Interchromosomal communication coordinates intrinsically stochastic expression between alleles

Abstract

Sensory systems use stochastic mechanisms to diversify neuronal subtypes. In the Drosophila eye, stochastic expression of the PAS-bHLH transcription factor Spineless (Ss) determines a random binary subtype choice in R7 photoreceptors. Here, we show that a stochastic, cell-autonomous decision to express ss is made intrinsically by each ss locus. Stochastic on or off expression of each ss allele is determined by combinatorial inputs from one enhancer and two silencers acting at long range. However, the two ss alleles also average their frequency of expression through up-regulatory and down-regulatory interallelic cross-talk. This inter- or intrachromosomal long-range regulation does not require endogenous ss chromosomal positioning or pairing. Therefore, although individual ss alleles make independent stochastic choices, interchromosomal communication coordinates expression state between alleles, ensuring that they are both expressed in the same random subset of R7s.

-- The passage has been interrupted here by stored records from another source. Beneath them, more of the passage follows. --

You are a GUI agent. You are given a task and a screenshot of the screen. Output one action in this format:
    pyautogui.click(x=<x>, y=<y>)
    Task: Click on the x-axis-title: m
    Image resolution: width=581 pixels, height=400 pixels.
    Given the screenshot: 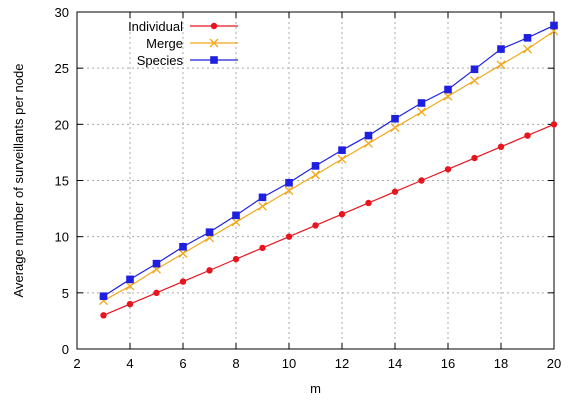 What is the action you would take?
    pyautogui.click(x=316, y=388)
     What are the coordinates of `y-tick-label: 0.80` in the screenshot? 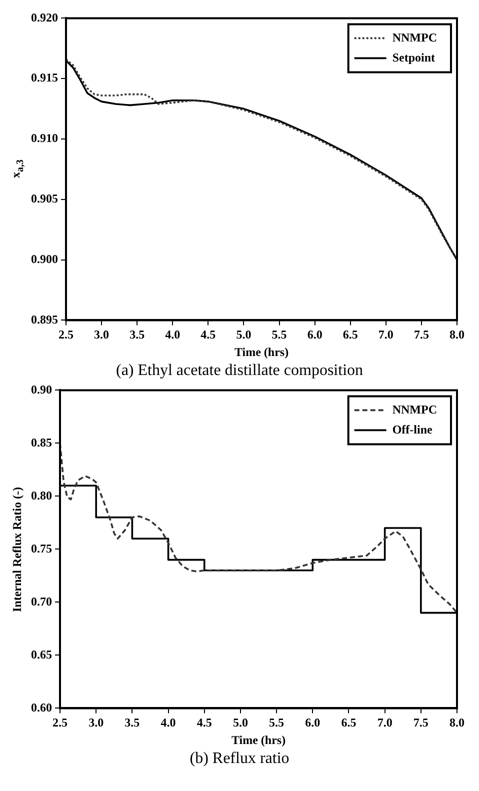 It's located at (42, 495).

Figure 1. The stochastic decision to express ss is made early and maintained

A. Ss is absent from pR7s allowing for Rh3 expression. Ss is expressed in yR7s activating Rh4 and repressing Rh3. B. Stochastic distribution of Rh3- and Rh4-expressing R7s. C. Ss is expressed in a random subset of R7s throughout development. Pros marks all R7s.

Figure 2. The cis-regulatory logic controlling intrinsically stochastic ss expression

A. ss locus schematic. F = Fragment; red boxes = silencers; blue box = InterCom element; purple box = minimal promoter; green box = R7/R8 enhancer; gray circles = untranslated exons; yellow circles = translated exons; arrows = transcriptional starts. For B–E, white circles indicate expression and gray circle indicate no expression. B. Mini-gene1 is expressed in all R7s and R8s. C. Sal is expressed in all R7s and R8s. D. Ss expression is completely lost in sal mutants. E. Ectopic Sal expression in svp mutants causes Ss expression in a random subset of PRs. F. Mini-gene2 induces expression in a subset of R7s independently of endogenous Ss/Rh4 expression. Mini-gene2 localizes to the nucleus whereas Rh4/Ss localizes to membranous rhabdomere structures. The four possible combinations of expression are observed: 1. white solid ovals = Mini-gene2 and Ss/Rh4; 2. white dashed ovals = Ss/Rh4 only; 3. gray solid ovals = Transgene only; and 4. gray dotted ovals = no expression. G. Four expression combinations in F. H–J. Models for random expression decisions H. The ss locus randomly assumes one of two (i.e. active and repressed) DNA looping configurations. I. One silencer facilitates the nucleation of closed chromatin state spreading from the other silencer. J. One silencer lowers expression in all R7s whereas the other specifically provides the stochastic input (through looping or spreading).

Figure 3. ss regulatory regions upregulate and downregulate expression frequency through interchromosomal communication

A. Wild type ss locus over deficiency1. B. transgene4 upregulates expression frequency from the endogenous ss gene in cis. C. Quantification of A, B, and D D. transgene4 upregulates expression frequency from the endogenous ss gene in trans. E. transgene4 upregulates expression, though less efficiently, from the ss locus on the non-homologous 2^nd chromosome. F. Quantification of E. G. Ss/Rh4 is not expressed in ss^{low freq1} hemizygous mutants. H. The normal regulatory regions of the ss^{prot null1} allele upregulate Ss/Rh4 expression from the ss^{low freq1} allele. I. Wild type ss homozygous loci. J. The regulatory regions of the ss^{low freq1} allele downregulate Ss/Rh4 expression from the wild type ss allele. K. Quantification of G–J.

Figure 4. Interchromosomal communication coordinates expression from ss alleles

A. Rh3 is expressed in pR7s and Rh4 is expressed in yR7s in wild type hemizygous animals. B. Rh3 is expressed in pR7s and Rh4 and Rh3 are expressed in yR7s in ss^trunc hemizygous animals. C. In ss^{wild type(inv2)}/ss^trunc animals, Rh3 and Rh4 are always expressed exclusively. D. In ss^{low freq1}/ss^trunc animals, the normal regulatory regions of the ss^trunc allele upregulate expression from ss^{low freq1} into the same subset of R7s since Rh3 and Rh4 are expressed exclusively. E–G. Models for the coordination of expression state through interchromosomal communication E. A temporally distinct two-step mechanism involving both alleles making independent expression decisions followed by an activating and repressing tug of war. F. A temporally distinct two-step mechanism in which one allele makes the decision and then imposes the decision onto the other naïve allele. G. A mechanism involving contemporaneous decisions that average the activating and repressing inputs from each allele.